Member of the European Parliament for Wight and Hampshire East
- In office 7 June 1979 – 14 June 1984
- Preceded by: Constituency established
- Succeeded by: Richard Simmonds

Personal details
- Born: Stanley Patrick Johnson 18 August 1940 (age 85) Penzance, Cornwall, England
- Citizenship: United Kingdom; France;
- Party: Conservative
- Spouses: Charlotte Fawcett ​ ​(m. 1963; div. 1979)​; Jennifer Kidd ​(m. 1981)​;
- Children: Boris; Rachel; Leo; Jo; Julia; Maximilian;
- Parents: Wilfred Johnson (father); Irene Williams (mother);
- Relatives: Ali Kemal (grandfather); Zeki Kuneralp (uncle); Selim Kuneralp (cousin); Carrie Symonds (daughter-in-law); Amelia Gentleman (daughter-in-law);
- Education: Exeter College, Oxford (BA) Columbia University
- Stanley Johnson's voice Desert Island Discs, 18 May 2008 from the BBC programme Profile, 4 August 2012

= Stanley Johnson (writer) =

British-French politician and writer (born 1940)

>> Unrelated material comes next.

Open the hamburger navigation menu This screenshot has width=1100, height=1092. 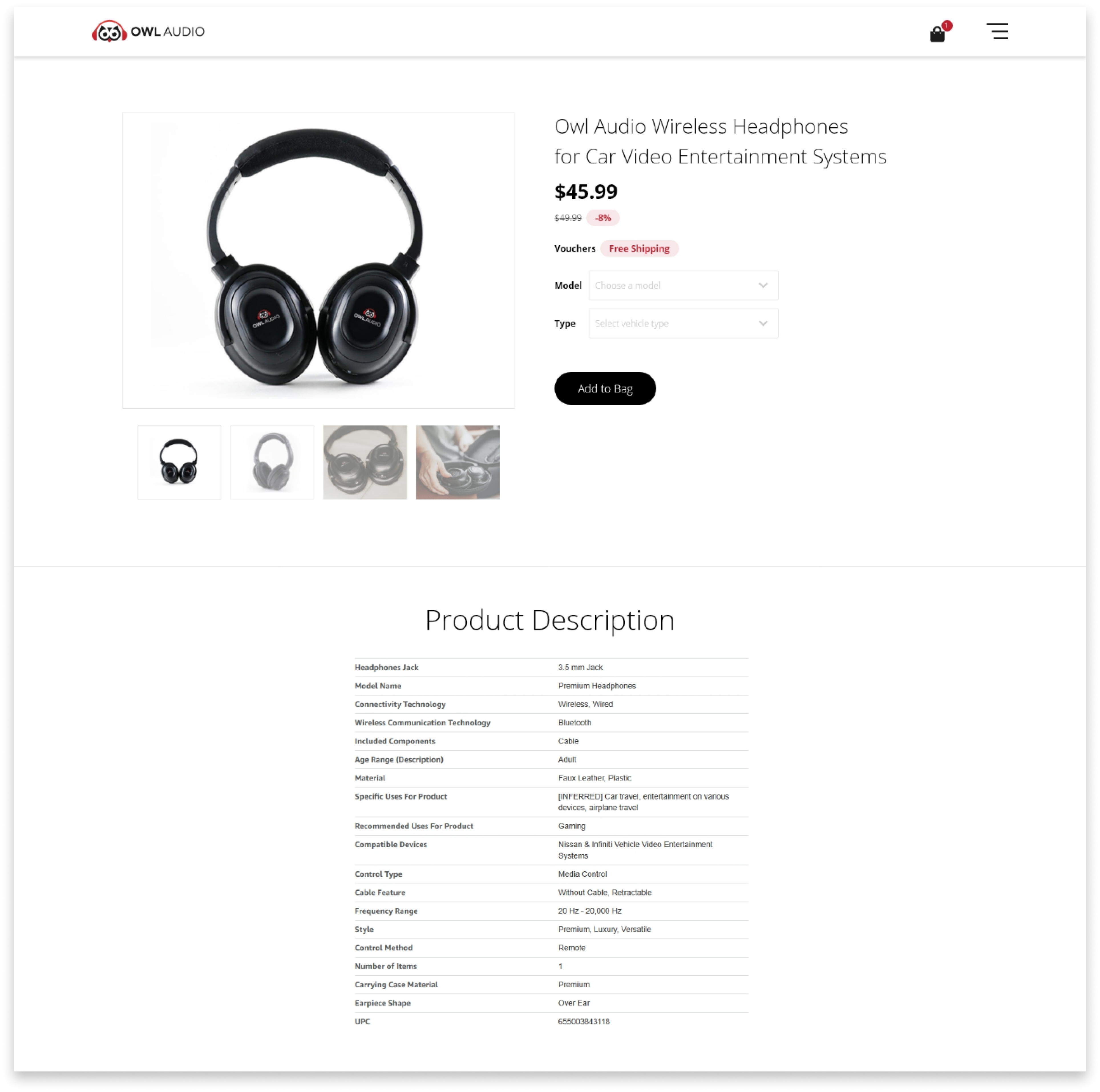[997, 31]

Stanley Patrick Johnson (born 18 August 1940) is a British-French author and former politician who was a member of the European Parliament (MEP) for Wight and Hampshire East from 1979 to 1984. A former employee of the World Bank and the European Commission, he has written books on environmental and population issues. His six children include Boris Johnson, who was Prime Minister of the United Kingdom from 2019 to 2022. He is a member of the Conservative Party.

==Personal life ==
Stanley Johnson was born in 1940 in Penzance, Cornwall, the son of Osman Kemal (1909–1992) (later known as Wilfred Johnson) and Irene Williams (1907–1987; daughter of Stanley Fred Williams of Bromley, Kent – who was the grandson of Sir George Williams – and Marie Louise de Pfeffel). His paternal grandfather, Ali Kemal Bey, one of the last interior ministers of the Ottoman government, was assassinated in 1922 during the Turkish War of Independence. Stanley's father was born in 1909 in Bournemouth, and his birth was registered as Osman Ali Wilfred Kemal. Osman's Anglo-Swiss mother Winifred Brun died shortly after giving birth. Ali Kemal returned to the Ottoman Empire in 1912, whereafter Osman Wilfred and his sister Selma were brought up by their English grandmother, Margaret Brun, and took her maiden name, Johnson, Stanley's father thus becoming Wilfred Johnson.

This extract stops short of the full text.